Imagens de Benedito Junqueira Duarte (1910-1995) revelam surpresas da cidade
Livro B.J. Duarte: Caçador de Imagens traz, além de detalhes curiosos da história de São Paulo, retratos inéditos de alguns nomes do modernismo brasileiro
Os bondes puxados por burros começaram a circular pela Rua Coronel Xavier de Toledo em 1877. Cada um deles comportava doze passageiros e o bilhete custava 1 tostão. Na virada do século XX, foram substituídos pelos bondes elétricos, que desapareceram em 1966. Os paralelepípedos também sumiram da paisagem da região central. “Foram cobertos por apenas uma camada de asfalto logo após a II Guerra”, conta o arquiteto e historiador Benedito Lima de Toledo. “Com esse servicinho porco, as vias ficaram cheias de ondulações.”
Eram 5 000 pacientes por ano. Hoje são 1,8 milhão
Em 1938, no lançamento da pedra fundamental do Hospital das Clínicas (HC), o então interventor federal Adhemar de Barros considerou um “imperativo social” a sua construção. “O hospital, com capacidade para cerca de 1 000 leitos, representa um valioso auxílio para a solução do magno problema de assistência hospitalar”, discursou. Após quase seis anos de obras, o HC foi inaugurado, em 1944, a três quarteirões da Avenida Paulista – e praticamente sem vizinhança. Naquele ano, seus vinte médicos cuidaram de 4 900 pacientes. Em 1945, o número multiplicou-se para 23 000 atendimentos. Atualmente, o lugar é um ímã de gente. Por ano, 1,8 milhão de pessoas vão atrás dos 3 500 médicos e professores que tornam o complexo um centro de excelência como poucos no país. Até o início dos anos 90, os pacientes ficavam divididos em alas. “O lado direito era masculino e o esquerdo, feminino”, conta Manoel Fabiano, responsável pela manutenção dos prédios. “Cada quarto de enfermaria tem no máximo duas camas. Naquela época, eram salões com até catorze leitos”, lembra ele, que começou a trabalhar ali em 1952.
Criada na confluência dos rios Tietê e Tamanduateí, São Paulo convive com enchentes desde a sua fundação. “Em 1556, depois de uma forte tempestade, o padre José de Anchieta comentou em uma carta que faltou pouco para não sobrar ninguém na Vila de Piratininga”, conta o meteorologista Augusto José Pereira Filho, do Instituto de Astronomia, Geofísica e Ciências Atmosféricas da USP. Após quatro séculos de desordenado crescimento urbano, a situação só piorou, como mostra a foto ao lado, tirada em janeiro de 1940, quando uma dezena de carros submergiu na Rua da Cantareira, no centro. Ah, sim. Na ocasião, os governantes já culpavam São Pedro.
A construção de um dos nossos orgulhos
As arquibancadas ficaram cheias – e nem era para ver um jogo de futebol.

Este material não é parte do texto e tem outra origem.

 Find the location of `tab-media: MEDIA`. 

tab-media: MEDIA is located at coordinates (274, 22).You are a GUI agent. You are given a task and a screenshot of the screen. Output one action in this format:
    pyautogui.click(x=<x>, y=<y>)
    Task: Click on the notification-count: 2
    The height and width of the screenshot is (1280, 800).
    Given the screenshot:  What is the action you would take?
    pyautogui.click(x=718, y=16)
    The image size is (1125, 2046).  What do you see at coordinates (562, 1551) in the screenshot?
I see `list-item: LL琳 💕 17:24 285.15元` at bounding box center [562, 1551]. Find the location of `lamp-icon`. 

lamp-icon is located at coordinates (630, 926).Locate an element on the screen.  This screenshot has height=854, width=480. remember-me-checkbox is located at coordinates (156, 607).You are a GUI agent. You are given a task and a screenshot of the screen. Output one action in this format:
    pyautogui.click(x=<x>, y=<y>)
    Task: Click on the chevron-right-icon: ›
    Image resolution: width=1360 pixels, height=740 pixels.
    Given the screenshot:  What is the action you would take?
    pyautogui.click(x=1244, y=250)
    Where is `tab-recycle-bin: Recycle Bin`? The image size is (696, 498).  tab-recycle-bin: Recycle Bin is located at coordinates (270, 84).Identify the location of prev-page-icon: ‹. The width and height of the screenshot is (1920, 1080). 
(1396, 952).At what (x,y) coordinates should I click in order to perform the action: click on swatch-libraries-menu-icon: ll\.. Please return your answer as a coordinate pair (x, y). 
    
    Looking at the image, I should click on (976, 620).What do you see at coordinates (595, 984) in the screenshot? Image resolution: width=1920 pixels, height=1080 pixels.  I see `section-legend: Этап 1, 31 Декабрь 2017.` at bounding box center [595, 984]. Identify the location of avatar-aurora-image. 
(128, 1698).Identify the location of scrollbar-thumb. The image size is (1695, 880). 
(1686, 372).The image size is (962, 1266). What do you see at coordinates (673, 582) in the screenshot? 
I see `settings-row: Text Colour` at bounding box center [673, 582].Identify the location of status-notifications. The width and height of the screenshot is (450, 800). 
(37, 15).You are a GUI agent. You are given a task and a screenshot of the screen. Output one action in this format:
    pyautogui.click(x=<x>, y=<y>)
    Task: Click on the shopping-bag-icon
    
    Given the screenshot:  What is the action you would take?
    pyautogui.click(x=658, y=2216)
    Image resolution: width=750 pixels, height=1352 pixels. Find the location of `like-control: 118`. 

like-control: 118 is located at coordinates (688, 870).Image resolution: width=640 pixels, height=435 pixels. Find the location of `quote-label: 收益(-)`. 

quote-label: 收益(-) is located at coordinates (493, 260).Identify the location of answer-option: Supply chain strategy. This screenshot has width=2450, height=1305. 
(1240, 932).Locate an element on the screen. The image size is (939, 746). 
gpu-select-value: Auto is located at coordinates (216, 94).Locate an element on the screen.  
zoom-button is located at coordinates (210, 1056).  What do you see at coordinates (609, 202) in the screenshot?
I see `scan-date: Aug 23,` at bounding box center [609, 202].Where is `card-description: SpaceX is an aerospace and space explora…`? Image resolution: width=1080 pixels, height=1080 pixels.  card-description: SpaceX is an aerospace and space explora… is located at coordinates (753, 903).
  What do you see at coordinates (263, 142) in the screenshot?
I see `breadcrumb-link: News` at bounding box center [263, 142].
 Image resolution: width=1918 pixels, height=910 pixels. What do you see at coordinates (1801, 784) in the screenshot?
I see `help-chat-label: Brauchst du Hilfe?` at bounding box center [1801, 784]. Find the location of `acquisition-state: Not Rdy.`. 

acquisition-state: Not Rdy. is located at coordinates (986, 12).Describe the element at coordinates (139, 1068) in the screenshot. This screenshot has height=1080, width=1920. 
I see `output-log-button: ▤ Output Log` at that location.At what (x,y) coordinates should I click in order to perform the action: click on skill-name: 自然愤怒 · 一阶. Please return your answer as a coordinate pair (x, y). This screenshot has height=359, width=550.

No dia 27 de abril de 1940, 60 000 pessoas acomodaram-se no Pacaembu para assistir à solenidade de inauguração do estádio, com o corpo de baile do Teatro Municipal do Rio interpretando As Sílfides, de Chopin. Houve ainda um desfile de 15 000 atletas e uma revoada de 5 000 pombas. No dia seguinte, às 14 horas, a bola rolou: o Palestra Itália (atual Palmeiras) goleou o Coritiba por 6 a 2. A construção do estádio, em uma área de 75 000 metros quadrados cedida pela Companhia City, levou quatro anos. Seus motivos geométricos e as imponentes estruturas de concreto armado impressionaram os paulistanos. Em 1961 foi batizado de Paulo Machado de Carvalho, uma homenagem ao chefe da delegação brasileira na Copa de 1958.
Sim, cortiços na Oscar Freire
Quem bate perna na Rua Oscar Freire, luxuoso shopping a céu aberto da cidade com 150 lojas apenas nos seus cinco quarteirões mais badalados, não imagina que um ponto tão nobre abrigou um dia cortiços. Na década de 30, famílias pobres moravam em precárias casas de alvenaria. “A Oscar Freire começou a se valorizar nas décadas de 50 e 60”, afirma Luiz Paulo Pompéia, diretor da Empresa Brasileira de Estudos de Patrimônio (Embraesp). “Nos anos 80, houve uma nova alavancagem com a chegada de lojas-âncora e a alta densidade de imóveis de classe média alta na região.” Próximo dali, no centro, paulistanos tentavam faturar trocados no jogo de dados. Cena comum daquela época, flagrada pelas lentes de Benedito Junqueira Duarte. “Ele registrava o que era costume na cidade. Tinha uma preocupação documental”, afirma a arquiteta Mônica Camargo, da Faculdade de Arquitetura e Urbanismo da USP.